** Opening SOURCE DATA block **

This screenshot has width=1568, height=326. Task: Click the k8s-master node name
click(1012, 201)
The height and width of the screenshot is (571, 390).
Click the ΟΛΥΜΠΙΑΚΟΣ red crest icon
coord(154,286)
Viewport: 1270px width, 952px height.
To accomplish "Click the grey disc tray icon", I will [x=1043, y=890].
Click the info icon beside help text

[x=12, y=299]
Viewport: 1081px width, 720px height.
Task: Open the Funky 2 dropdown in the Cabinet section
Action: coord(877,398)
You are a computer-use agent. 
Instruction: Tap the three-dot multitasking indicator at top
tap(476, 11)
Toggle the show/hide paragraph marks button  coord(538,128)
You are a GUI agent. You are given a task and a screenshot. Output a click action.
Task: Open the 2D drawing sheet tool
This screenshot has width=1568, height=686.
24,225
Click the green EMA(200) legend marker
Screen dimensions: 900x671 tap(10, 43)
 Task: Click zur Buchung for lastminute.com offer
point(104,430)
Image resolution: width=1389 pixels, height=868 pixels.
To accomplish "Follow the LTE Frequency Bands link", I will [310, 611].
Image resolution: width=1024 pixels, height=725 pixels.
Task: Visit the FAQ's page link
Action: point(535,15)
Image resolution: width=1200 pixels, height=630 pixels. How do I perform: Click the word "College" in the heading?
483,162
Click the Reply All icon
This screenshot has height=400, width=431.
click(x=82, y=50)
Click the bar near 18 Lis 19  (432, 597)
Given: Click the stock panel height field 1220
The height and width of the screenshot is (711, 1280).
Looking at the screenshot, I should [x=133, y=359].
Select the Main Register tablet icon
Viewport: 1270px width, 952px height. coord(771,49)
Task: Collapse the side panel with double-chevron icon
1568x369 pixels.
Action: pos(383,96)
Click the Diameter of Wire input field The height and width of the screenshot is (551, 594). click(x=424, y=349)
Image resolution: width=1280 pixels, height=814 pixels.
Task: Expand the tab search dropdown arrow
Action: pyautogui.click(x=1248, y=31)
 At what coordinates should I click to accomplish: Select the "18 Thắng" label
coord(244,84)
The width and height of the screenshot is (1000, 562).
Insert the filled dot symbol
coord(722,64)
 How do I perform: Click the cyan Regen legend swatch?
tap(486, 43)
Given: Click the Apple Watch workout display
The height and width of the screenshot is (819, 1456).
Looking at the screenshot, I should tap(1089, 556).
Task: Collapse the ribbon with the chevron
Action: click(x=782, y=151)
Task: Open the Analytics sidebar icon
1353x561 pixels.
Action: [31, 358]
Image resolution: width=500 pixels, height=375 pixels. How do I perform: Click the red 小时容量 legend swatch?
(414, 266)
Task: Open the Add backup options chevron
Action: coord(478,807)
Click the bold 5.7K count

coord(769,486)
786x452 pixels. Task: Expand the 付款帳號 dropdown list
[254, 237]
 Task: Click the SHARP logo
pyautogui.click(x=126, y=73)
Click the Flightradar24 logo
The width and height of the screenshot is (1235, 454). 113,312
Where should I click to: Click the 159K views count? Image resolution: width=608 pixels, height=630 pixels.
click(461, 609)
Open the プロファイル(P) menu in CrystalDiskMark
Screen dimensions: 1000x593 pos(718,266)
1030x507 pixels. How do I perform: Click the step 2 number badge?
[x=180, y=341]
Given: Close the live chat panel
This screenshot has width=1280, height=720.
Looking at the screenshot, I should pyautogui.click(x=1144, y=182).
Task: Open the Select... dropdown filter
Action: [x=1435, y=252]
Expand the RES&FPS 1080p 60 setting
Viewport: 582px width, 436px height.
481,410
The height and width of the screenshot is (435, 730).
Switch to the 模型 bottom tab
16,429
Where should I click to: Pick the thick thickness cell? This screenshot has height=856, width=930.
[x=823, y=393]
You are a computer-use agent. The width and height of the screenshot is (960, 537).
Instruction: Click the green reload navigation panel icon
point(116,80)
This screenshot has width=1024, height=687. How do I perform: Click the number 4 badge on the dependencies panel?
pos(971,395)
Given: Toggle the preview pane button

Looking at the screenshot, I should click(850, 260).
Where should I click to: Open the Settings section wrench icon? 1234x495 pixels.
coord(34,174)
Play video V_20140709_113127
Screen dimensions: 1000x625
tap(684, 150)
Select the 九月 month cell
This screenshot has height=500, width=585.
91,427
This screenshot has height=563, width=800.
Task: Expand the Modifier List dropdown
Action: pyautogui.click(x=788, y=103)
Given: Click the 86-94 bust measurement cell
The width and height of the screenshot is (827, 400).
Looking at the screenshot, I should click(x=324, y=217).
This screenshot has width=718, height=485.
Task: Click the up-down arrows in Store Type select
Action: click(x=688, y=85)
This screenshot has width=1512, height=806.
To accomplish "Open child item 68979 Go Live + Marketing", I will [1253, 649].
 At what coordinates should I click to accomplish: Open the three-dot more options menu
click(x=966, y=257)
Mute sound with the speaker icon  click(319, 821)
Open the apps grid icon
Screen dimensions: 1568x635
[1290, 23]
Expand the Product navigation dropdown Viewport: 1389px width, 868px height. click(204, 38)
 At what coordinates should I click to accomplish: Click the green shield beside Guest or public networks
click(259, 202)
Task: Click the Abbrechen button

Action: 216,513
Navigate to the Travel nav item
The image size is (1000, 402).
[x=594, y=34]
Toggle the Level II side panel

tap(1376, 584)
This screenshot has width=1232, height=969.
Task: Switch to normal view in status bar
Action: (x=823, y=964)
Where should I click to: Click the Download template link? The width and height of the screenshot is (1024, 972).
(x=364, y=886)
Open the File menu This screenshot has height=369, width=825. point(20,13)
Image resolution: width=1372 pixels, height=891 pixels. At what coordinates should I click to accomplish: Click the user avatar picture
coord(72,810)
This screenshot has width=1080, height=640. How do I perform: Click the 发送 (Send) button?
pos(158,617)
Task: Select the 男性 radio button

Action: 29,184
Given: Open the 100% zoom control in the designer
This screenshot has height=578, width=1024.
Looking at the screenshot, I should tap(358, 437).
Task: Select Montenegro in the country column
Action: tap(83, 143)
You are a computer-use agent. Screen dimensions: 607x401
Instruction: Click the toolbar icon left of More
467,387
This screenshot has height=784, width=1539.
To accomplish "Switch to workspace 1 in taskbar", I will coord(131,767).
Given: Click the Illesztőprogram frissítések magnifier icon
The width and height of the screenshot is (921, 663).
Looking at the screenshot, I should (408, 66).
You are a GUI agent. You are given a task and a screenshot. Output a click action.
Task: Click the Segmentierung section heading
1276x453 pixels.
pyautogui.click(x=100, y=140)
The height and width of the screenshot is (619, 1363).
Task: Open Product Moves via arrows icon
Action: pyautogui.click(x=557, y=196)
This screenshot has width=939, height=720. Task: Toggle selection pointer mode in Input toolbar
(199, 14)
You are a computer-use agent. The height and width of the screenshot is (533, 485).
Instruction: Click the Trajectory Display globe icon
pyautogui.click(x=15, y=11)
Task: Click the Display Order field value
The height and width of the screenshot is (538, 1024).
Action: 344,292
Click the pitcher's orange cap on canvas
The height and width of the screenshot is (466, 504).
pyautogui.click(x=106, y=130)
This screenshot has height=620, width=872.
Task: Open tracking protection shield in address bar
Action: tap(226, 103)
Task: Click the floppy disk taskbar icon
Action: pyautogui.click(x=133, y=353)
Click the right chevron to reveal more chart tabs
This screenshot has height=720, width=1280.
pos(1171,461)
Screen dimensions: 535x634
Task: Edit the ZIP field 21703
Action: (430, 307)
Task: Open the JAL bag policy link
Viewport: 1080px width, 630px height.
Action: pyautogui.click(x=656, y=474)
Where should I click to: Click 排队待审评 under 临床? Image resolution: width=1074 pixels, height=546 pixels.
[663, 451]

** Closing SOURCE DATA block **

ASSIGNMENT: Please output the records shown above, with every character intact.

ANSWER BELOW:
This screenshot has width=1568, height=326. Task: Click the k8s-master node name
click(1012, 201)
The height and width of the screenshot is (571, 390).
Click the ΟΛΥΜΠΙΑΚΟΣ red crest icon
coord(154,286)
Viewport: 1270px width, 952px height.
To accomplish "Click the grey disc tray icon", I will [x=1043, y=890].
Click the info icon beside help text

[x=12, y=299]
Viewport: 1081px width, 720px height.
Task: Open the Funky 2 dropdown in the Cabinet section
Action: coord(877,398)
You are a computer-use agent. 
Instruction: Tap the three-dot multitasking indicator at top
tap(476, 11)
Toggle the show/hide paragraph marks button  coord(538,128)
You are a GUI agent. You are given a task and a screenshot. Output a click action.
Task: Open the 2D drawing sheet tool
This screenshot has width=1568, height=686.
24,225
Click the green EMA(200) legend marker
Screen dimensions: 900x671 tap(10, 43)
 Task: Click zur Buchung for lastminute.com offer
point(104,430)
Image resolution: width=1389 pixels, height=868 pixels.
To accomplish "Follow the LTE Frequency Bands link", I will [310, 611].
Image resolution: width=1024 pixels, height=725 pixels.
Task: Visit the FAQ's page link
Action: point(535,15)
Image resolution: width=1200 pixels, height=630 pixels. How do I perform: Click the word "College" in the heading?
483,162
Click the Reply All icon
This screenshot has height=400, width=431.
click(x=82, y=50)
Click the bar near 18 Lis 19  (432, 597)
Given: Click the stock panel height field 1220
The height and width of the screenshot is (711, 1280).
Looking at the screenshot, I should [x=133, y=359].
Select the Main Register tablet icon
Viewport: 1270px width, 952px height. coord(771,49)
Task: Collapse the side panel with double-chevron icon
1568x369 pixels.
Action: pos(383,96)
Click the Diameter of Wire input field The height and width of the screenshot is (551, 594). click(x=424, y=349)
Image resolution: width=1280 pixels, height=814 pixels.
Task: Expand the tab search dropdown arrow
Action: pyautogui.click(x=1248, y=31)
 At what coordinates should I click to accomplish: Select the "18 Thắng" label
coord(244,84)
The width and height of the screenshot is (1000, 562).
Insert the filled dot symbol
coord(722,64)
 How do I perform: Click the cyan Regen legend swatch?
tap(486, 43)
Given: Click the Apple Watch workout display
The height and width of the screenshot is (819, 1456).
Looking at the screenshot, I should tap(1089, 556).
Task: Collapse the ribbon with the chevron
Action: click(x=782, y=151)
Task: Open the Analytics sidebar icon
1353x561 pixels.
Action: [31, 358]
Image resolution: width=500 pixels, height=375 pixels. How do I perform: Click the red 小时容量 legend swatch?
(414, 266)
Task: Open the Add backup options chevron
Action: coord(478,807)
Click the bold 5.7K count

coord(769,486)
786x452 pixels. Task: Expand the 付款帳號 dropdown list
[254, 237]
 Task: Click the SHARP logo
pyautogui.click(x=126, y=73)
Click the Flightradar24 logo
The width and height of the screenshot is (1235, 454). 113,312
Where should I click to: Click the 159K views count? Image resolution: width=608 pixels, height=630 pixels.
click(461, 609)
Open the プロファイル(P) menu in CrystalDiskMark
Screen dimensions: 1000x593 pos(718,266)
1030x507 pixels. How do I perform: Click the step 2 number badge?
[x=180, y=341]
Given: Close the live chat panel
This screenshot has width=1280, height=720.
Looking at the screenshot, I should pyautogui.click(x=1144, y=182).
Task: Open the Select... dropdown filter
Action: [x=1435, y=252]
Expand the RES&FPS 1080p 60 setting
Viewport: 582px width, 436px height.
481,410
The height and width of the screenshot is (435, 730).
Switch to the 模型 bottom tab
16,429
Where should I click to: Pick the thick thickness cell? This screenshot has height=856, width=930.
[x=823, y=393]
You are a computer-use agent. The width and height of the screenshot is (960, 537).
Instruction: Click the green reload navigation panel icon
point(116,80)
This screenshot has width=1024, height=687. How do I perform: Click the number 4 badge on the dependencies panel?
pos(971,395)
Given: Toggle the preview pane button

Looking at the screenshot, I should click(850, 260).
Where should I click to: Open the Settings section wrench icon? 1234x495 pixels.
coord(34,174)
Play video V_20140709_113127
Screen dimensions: 1000x625
tap(684, 150)
Select the 九月 month cell
This screenshot has height=500, width=585.
91,427
This screenshot has height=563, width=800.
Task: Expand the Modifier List dropdown
Action: pyautogui.click(x=788, y=103)
Given: Click the 86-94 bust measurement cell
The width and height of the screenshot is (827, 400).
Looking at the screenshot, I should click(x=324, y=217).
This screenshot has width=718, height=485.
Task: Click the up-down arrows in Store Type select
Action: click(x=688, y=85)
This screenshot has width=1512, height=806.
To accomplish "Open child item 68979 Go Live + Marketing", I will [1253, 649].
 At what coordinates should I click to accomplish: Open the three-dot more options menu
click(x=966, y=257)
Mute sound with the speaker icon  click(319, 821)
Open the apps grid icon
Screen dimensions: 1568x635
[1290, 23]
Expand the Product navigation dropdown Viewport: 1389px width, 868px height. click(204, 38)
 At what coordinates should I click to accomplish: Click the green shield beside Guest or public networks
click(259, 202)
Task: Click the Abbrechen button

Action: 216,513
Navigate to the Travel nav item
The image size is (1000, 402).
[x=594, y=34]
Toggle the Level II side panel

tap(1376, 584)
This screenshot has width=1232, height=969.
Task: Switch to normal view in status bar
Action: (x=823, y=964)
Where should I click to: Click the Download template link? The width and height of the screenshot is (1024, 972).
(x=364, y=886)
Open the File menu This screenshot has height=369, width=825. point(20,13)
Image resolution: width=1372 pixels, height=891 pixels. At what coordinates should I click to accomplish: Click the user avatar picture
coord(72,810)
This screenshot has width=1080, height=640. How do I perform: Click the 发送 (Send) button?
pos(158,617)
Task: Select the 男性 radio button

Action: 29,184
Given: Open the 100% zoom control in the designer
This screenshot has height=578, width=1024.
Looking at the screenshot, I should tap(358, 437).
Task: Select Montenegro in the country column
Action: tap(83, 143)
You are a computer-use agent. Screen dimensions: 607x401
Instruction: Click the toolbar icon left of More
467,387
This screenshot has height=784, width=1539.
To accomplish "Switch to workspace 1 in taskbar", I will coord(131,767).
Given: Click the Illesztőprogram frissítések magnifier icon
The width and height of the screenshot is (921, 663).
Looking at the screenshot, I should (408, 66).
You are a GUI agent. You are given a task and a screenshot. Output a click action.
Task: Click the Segmentierung section heading
1276x453 pixels.
pyautogui.click(x=100, y=140)
The height and width of the screenshot is (619, 1363).
Task: Open Product Moves via arrows icon
Action: pyautogui.click(x=557, y=196)
This screenshot has width=939, height=720. Task: Toggle selection pointer mode in Input toolbar
(199, 14)
You are a computer-use agent. The height and width of the screenshot is (533, 485).
Instruction: Click the Trajectory Display globe icon
pyautogui.click(x=15, y=11)
Task: Click the Display Order field value
The height and width of the screenshot is (538, 1024).
Action: 344,292
Click the pitcher's orange cap on canvas
The height and width of the screenshot is (466, 504).
pyautogui.click(x=106, y=130)
This screenshot has height=620, width=872.
Task: Open tracking protection shield in address bar
Action: tap(226, 103)
Task: Click the floppy disk taskbar icon
Action: pyautogui.click(x=133, y=353)
Click the right chevron to reveal more chart tabs
This screenshot has height=720, width=1280.
pos(1171,461)
Screen dimensions: 535x634
Task: Edit the ZIP field 21703
Action: (430, 307)
Task: Open the JAL bag policy link
Viewport: 1080px width, 630px height.
Action: pyautogui.click(x=656, y=474)
Where should I click to: Click 排队待审评 under 临床? Image resolution: width=1074 pixels, height=546 pixels.
[663, 451]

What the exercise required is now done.